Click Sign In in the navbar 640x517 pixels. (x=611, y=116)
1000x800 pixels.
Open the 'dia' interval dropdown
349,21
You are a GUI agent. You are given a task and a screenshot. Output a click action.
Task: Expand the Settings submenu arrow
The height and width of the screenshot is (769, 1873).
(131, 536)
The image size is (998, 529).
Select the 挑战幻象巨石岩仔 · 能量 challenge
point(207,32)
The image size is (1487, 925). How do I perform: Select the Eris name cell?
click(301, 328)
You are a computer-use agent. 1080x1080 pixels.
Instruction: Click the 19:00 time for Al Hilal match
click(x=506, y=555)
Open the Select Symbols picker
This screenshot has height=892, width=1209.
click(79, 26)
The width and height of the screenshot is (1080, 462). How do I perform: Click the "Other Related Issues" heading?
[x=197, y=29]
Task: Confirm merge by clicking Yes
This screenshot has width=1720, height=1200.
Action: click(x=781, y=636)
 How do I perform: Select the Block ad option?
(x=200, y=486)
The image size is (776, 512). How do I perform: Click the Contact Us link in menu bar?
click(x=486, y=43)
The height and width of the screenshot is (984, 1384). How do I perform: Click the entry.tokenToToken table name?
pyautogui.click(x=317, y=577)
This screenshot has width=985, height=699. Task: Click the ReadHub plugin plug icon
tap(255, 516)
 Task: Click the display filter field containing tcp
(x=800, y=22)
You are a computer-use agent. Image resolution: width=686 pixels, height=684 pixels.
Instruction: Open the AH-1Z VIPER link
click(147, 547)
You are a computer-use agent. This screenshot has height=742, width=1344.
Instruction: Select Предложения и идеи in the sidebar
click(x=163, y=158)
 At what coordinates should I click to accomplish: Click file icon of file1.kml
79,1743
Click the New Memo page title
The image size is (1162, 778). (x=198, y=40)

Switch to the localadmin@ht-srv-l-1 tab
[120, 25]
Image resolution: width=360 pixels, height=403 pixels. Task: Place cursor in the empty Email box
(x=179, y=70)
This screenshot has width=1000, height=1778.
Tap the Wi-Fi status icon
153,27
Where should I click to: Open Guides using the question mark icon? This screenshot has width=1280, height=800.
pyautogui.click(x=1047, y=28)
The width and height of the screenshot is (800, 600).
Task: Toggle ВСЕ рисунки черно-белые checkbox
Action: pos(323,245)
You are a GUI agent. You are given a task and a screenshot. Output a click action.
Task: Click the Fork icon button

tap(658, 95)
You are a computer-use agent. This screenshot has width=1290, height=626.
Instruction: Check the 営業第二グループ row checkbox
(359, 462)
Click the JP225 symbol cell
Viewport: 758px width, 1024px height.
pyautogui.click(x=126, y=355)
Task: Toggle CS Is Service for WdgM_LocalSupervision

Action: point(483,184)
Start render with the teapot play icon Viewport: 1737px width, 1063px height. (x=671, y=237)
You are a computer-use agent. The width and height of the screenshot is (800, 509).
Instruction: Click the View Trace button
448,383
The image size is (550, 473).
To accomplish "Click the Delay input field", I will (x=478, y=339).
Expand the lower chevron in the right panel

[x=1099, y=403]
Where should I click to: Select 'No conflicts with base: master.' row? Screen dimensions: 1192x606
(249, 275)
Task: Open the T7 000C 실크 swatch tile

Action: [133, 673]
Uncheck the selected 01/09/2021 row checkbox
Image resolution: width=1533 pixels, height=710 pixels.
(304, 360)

+++

▶ Problem description
Send back the whole listing above exactly, please.

▶ Response
Click Sign In in the navbar 640x517 pixels. (x=611, y=116)
1000x800 pixels.
Open the 'dia' interval dropdown
349,21
You are a GUI agent. You are given a task and a screenshot. Output a click action.
Task: Expand the Settings submenu arrow
The height and width of the screenshot is (769, 1873).
(131, 536)
The image size is (998, 529).
Select the 挑战幻象巨石岩仔 · 能量 challenge
point(207,32)
The image size is (1487, 925). How do I perform: Select the Eris name cell?
click(301, 328)
You are a computer-use agent. 1080x1080 pixels.
Instruction: Click the 19:00 time for Al Hilal match
click(x=506, y=555)
Open the Select Symbols picker
This screenshot has height=892, width=1209.
click(79, 26)
The width and height of the screenshot is (1080, 462). How do I perform: Click the "Other Related Issues" heading?
[x=197, y=29]
Task: Confirm merge by clicking Yes
This screenshot has width=1720, height=1200.
Action: click(x=781, y=636)
 How do I perform: Select the Block ad option?
(x=200, y=486)
The image size is (776, 512). How do I perform: Click the Contact Us link in menu bar?
click(x=486, y=43)
The height and width of the screenshot is (984, 1384). How do I perform: Click the entry.tokenToToken table name?
pyautogui.click(x=317, y=577)
This screenshot has width=985, height=699. Task: Click the ReadHub plugin plug icon
tap(255, 516)
 Task: Click the display filter field containing tcp
(x=800, y=22)
You are a computer-use agent. Image resolution: width=686 pixels, height=684 pixels.
Instruction: Open the AH-1Z VIPER link
click(147, 547)
You are a computer-use agent. This screenshot has height=742, width=1344.
Instruction: Select Предложения и идеи in the sidebar
click(x=163, y=158)
 At what coordinates should I click to accomplish: Click file icon of file1.kml
79,1743
Click the New Memo page title
The image size is (1162, 778). (x=198, y=40)

Switch to the localadmin@ht-srv-l-1 tab
[120, 25]
Image resolution: width=360 pixels, height=403 pixels. Task: Place cursor in the empty Email box
(x=179, y=70)
This screenshot has width=1000, height=1778.
Tap the Wi-Fi status icon
153,27
Where should I click to: Open Guides using the question mark icon? This screenshot has width=1280, height=800.
pyautogui.click(x=1047, y=28)
The width and height of the screenshot is (800, 600).
Task: Toggle ВСЕ рисунки черно-белые checkbox
Action: pos(323,245)
You are a GUI agent. You are given a task and a screenshot. Output a click action.
Task: Click the Fork icon button

tap(658, 95)
You are a computer-use agent. This screenshot has width=1290, height=626.
Instruction: Check the 営業第二グループ row checkbox
(359, 462)
Click the JP225 symbol cell
Viewport: 758px width, 1024px height.
pyautogui.click(x=126, y=355)
Task: Toggle CS Is Service for WdgM_LocalSupervision

Action: point(483,184)
Start render with the teapot play icon Viewport: 1737px width, 1063px height. (x=671, y=237)
You are a computer-use agent. The width and height of the screenshot is (800, 509).
Instruction: Click the View Trace button
448,383
The image size is (550, 473).
To accomplish "Click the Delay input field", I will (x=478, y=339).
Expand the lower chevron in the right panel

[x=1099, y=403]
Where should I click to: Select 'No conflicts with base: master.' row? Screen dimensions: 1192x606
(249, 275)
Task: Open the T7 000C 실크 swatch tile

Action: [133, 673]
Uncheck the selected 01/09/2021 row checkbox
Image resolution: width=1533 pixels, height=710 pixels.
(304, 360)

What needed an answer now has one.